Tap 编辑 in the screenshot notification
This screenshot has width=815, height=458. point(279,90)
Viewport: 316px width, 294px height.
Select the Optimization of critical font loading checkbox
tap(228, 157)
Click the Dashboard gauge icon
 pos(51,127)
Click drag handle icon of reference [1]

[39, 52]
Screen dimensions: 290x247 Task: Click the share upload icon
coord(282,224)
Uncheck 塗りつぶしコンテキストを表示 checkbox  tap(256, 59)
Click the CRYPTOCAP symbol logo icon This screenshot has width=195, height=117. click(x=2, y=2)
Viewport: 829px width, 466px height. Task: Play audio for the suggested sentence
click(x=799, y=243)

--

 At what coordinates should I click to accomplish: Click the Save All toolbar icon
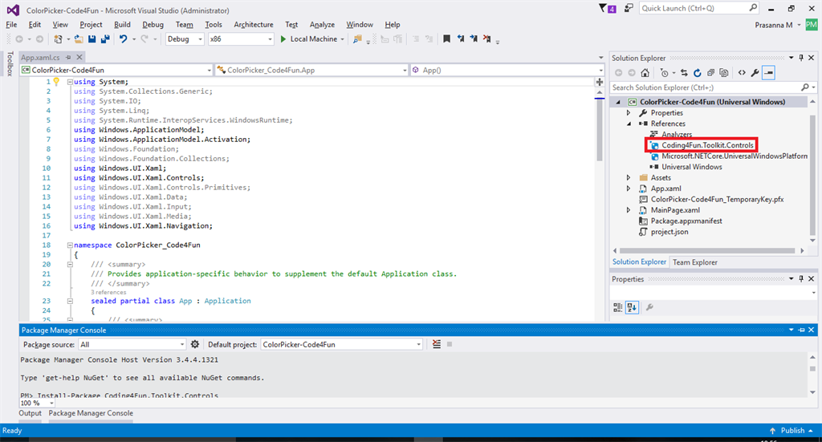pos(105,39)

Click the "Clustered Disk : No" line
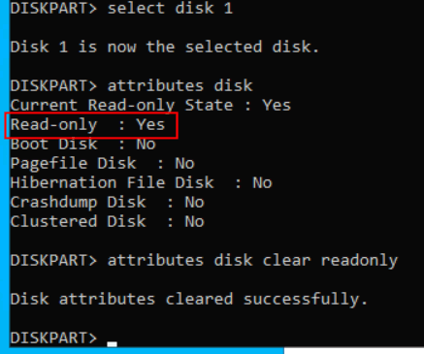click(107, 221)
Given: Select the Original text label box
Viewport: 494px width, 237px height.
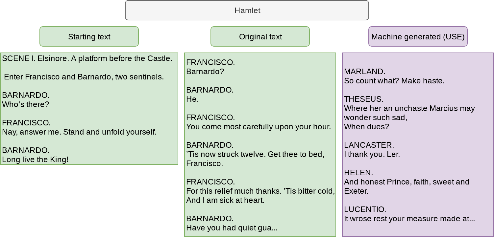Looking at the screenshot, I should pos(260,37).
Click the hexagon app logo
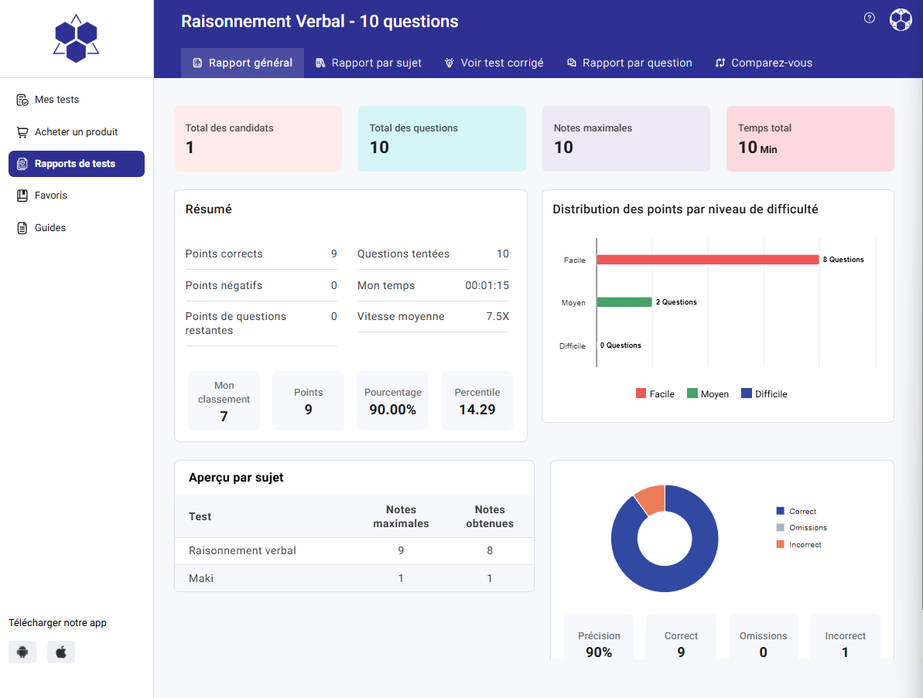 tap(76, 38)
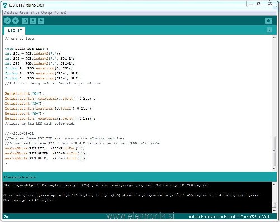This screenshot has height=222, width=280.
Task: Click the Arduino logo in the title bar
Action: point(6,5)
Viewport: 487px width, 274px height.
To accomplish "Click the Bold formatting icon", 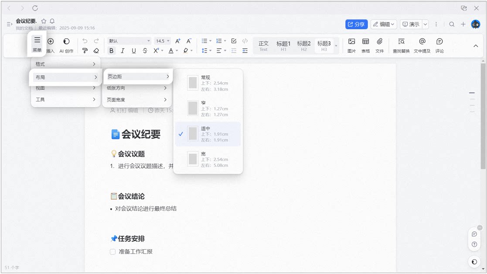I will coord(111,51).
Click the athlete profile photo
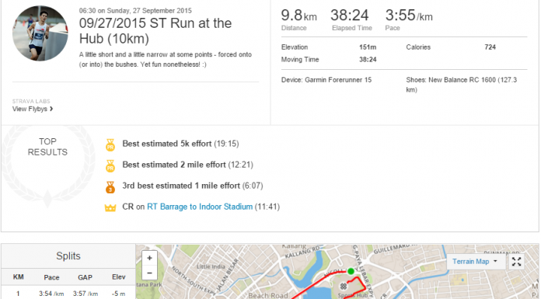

--

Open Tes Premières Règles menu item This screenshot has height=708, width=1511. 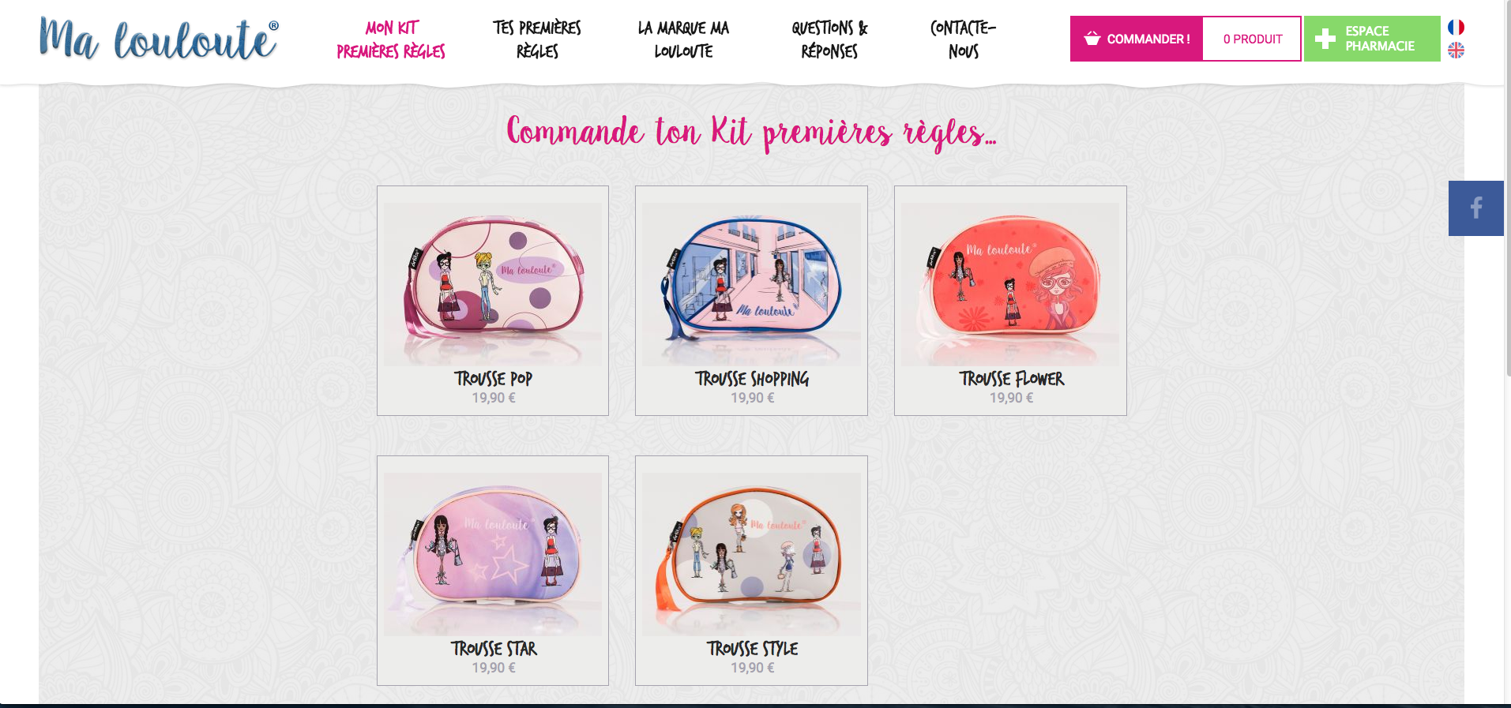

*EXERCISE:*
Once you find the line with "Click drag handle icon of reference [1]" above, print it and every line after it up to and including the line with "Click the CRYPTOCAP", exactly as written and nothing else.

*OUTPUT FOR THIS TASK:*
Click drag handle icon of reference [1]

[39, 52]
Screen dimensions: 290x247 Task: Click the share upload icon
coord(282,224)
Uncheck 塗りつぶしコンテキストを表示 checkbox  tap(256, 59)
Click the CRYPTOCAP symbol logo icon This screenshot has width=195, height=117. click(x=2, y=2)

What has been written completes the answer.